Required work => From the records below, pull out every line that contains the string "coordinates" and copy each one without changes.

Dataset records

* * * *

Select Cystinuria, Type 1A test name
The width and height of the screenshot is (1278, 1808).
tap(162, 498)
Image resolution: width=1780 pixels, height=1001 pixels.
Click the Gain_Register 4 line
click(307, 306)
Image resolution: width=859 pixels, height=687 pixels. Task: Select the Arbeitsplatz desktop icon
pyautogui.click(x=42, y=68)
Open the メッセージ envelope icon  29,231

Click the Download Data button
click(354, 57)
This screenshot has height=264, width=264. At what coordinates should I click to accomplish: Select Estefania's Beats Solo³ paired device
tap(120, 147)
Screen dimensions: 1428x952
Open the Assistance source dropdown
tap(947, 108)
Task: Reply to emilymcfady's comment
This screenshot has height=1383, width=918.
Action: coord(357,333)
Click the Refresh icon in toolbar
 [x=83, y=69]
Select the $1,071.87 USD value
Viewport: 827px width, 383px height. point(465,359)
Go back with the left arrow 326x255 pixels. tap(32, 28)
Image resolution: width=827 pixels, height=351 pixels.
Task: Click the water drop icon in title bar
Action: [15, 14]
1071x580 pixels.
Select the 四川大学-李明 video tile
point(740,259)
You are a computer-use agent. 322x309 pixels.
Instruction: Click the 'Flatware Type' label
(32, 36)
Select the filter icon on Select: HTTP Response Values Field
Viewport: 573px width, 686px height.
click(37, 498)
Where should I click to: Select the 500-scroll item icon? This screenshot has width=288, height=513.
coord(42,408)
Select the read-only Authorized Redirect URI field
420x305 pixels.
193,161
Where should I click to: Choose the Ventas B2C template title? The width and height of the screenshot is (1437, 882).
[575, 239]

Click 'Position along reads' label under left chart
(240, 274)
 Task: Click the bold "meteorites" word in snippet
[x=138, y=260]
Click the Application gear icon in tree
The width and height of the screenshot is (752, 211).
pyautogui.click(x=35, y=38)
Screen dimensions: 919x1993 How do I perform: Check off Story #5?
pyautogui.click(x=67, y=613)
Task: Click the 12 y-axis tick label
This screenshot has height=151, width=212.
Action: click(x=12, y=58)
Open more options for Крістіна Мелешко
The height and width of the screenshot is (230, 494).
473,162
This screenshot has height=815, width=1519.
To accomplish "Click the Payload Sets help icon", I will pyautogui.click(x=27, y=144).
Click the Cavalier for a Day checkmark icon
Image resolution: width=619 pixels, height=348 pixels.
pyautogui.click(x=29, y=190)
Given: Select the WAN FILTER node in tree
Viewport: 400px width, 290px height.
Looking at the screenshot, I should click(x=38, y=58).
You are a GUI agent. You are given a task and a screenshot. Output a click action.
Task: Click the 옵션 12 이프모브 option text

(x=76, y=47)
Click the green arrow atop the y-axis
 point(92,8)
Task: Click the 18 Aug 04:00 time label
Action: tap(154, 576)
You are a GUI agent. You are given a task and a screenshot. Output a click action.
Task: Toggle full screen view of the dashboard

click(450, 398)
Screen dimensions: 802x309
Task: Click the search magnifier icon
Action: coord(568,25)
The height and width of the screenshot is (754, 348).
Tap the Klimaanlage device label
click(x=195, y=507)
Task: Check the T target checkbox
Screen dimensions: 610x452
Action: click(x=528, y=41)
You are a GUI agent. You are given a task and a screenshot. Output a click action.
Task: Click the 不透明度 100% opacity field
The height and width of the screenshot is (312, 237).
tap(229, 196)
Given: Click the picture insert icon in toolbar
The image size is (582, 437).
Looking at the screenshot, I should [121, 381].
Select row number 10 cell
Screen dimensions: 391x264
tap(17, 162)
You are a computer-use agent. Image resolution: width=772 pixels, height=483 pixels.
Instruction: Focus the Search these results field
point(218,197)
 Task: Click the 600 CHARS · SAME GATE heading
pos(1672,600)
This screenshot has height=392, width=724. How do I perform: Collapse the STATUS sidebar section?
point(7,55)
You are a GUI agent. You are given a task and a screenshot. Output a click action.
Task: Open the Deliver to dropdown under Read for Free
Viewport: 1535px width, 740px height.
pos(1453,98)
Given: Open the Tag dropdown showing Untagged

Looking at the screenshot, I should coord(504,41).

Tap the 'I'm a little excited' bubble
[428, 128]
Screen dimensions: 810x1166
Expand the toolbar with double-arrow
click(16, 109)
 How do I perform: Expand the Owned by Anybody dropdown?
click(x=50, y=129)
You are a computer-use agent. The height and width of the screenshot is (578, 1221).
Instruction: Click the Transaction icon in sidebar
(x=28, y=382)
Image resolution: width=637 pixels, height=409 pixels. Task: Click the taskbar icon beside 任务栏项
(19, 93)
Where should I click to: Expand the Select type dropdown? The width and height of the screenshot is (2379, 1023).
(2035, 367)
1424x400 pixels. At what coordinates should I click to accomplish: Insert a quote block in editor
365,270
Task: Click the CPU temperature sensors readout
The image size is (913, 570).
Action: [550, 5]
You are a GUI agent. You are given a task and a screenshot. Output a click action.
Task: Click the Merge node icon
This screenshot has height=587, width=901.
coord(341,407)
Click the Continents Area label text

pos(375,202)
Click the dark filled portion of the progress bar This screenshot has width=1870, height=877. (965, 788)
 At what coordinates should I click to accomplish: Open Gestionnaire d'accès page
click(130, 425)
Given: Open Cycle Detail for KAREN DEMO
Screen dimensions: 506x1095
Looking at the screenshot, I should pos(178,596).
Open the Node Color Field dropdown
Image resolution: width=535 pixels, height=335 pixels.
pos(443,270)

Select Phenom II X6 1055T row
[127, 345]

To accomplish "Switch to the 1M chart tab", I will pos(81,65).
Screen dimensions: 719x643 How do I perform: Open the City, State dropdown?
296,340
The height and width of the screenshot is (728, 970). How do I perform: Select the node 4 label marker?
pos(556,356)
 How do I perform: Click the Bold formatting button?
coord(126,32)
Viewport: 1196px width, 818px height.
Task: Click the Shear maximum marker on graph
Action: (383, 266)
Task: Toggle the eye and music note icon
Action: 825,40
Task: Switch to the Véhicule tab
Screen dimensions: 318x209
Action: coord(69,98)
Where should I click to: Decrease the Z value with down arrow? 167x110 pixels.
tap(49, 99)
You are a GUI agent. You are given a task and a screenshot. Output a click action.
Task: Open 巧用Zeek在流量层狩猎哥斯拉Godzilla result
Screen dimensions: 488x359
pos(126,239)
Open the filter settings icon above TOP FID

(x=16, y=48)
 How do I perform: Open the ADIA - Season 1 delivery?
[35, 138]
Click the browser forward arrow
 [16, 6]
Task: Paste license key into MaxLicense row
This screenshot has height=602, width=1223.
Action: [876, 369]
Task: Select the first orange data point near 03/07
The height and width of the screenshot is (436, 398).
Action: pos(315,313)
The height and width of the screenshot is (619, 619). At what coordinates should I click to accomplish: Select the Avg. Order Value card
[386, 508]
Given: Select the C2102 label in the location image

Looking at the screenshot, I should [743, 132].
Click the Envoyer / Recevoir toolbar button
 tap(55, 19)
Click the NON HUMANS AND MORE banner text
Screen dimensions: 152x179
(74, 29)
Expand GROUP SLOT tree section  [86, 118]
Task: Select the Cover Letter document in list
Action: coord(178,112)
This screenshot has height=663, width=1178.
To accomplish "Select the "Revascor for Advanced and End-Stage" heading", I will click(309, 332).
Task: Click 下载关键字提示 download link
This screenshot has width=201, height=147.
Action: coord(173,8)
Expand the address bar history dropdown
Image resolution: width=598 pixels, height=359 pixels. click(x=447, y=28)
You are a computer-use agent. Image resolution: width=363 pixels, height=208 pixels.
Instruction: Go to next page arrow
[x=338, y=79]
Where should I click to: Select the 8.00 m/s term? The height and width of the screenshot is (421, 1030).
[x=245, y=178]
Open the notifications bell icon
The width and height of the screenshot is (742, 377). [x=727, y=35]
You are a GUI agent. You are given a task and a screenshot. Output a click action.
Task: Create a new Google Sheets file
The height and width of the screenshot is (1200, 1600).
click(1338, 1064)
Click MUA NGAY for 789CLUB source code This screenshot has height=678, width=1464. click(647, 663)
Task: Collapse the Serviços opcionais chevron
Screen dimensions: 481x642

* * * *

Finished task =>
This screenshot has height=264, width=264. At what coordinates should I click to accomplish: Select Estefania's Beats Solo³ paired device
1424x400 pixels. At what coordinates should I click to accomplish: Insert a quote block in editor
 At what coordinates should I click to accomplish: Open Gestionnaire d'accès page
The height and width of the screenshot is (619, 619). At what coordinates should I click to accomplish: Select the Avg. Order Value card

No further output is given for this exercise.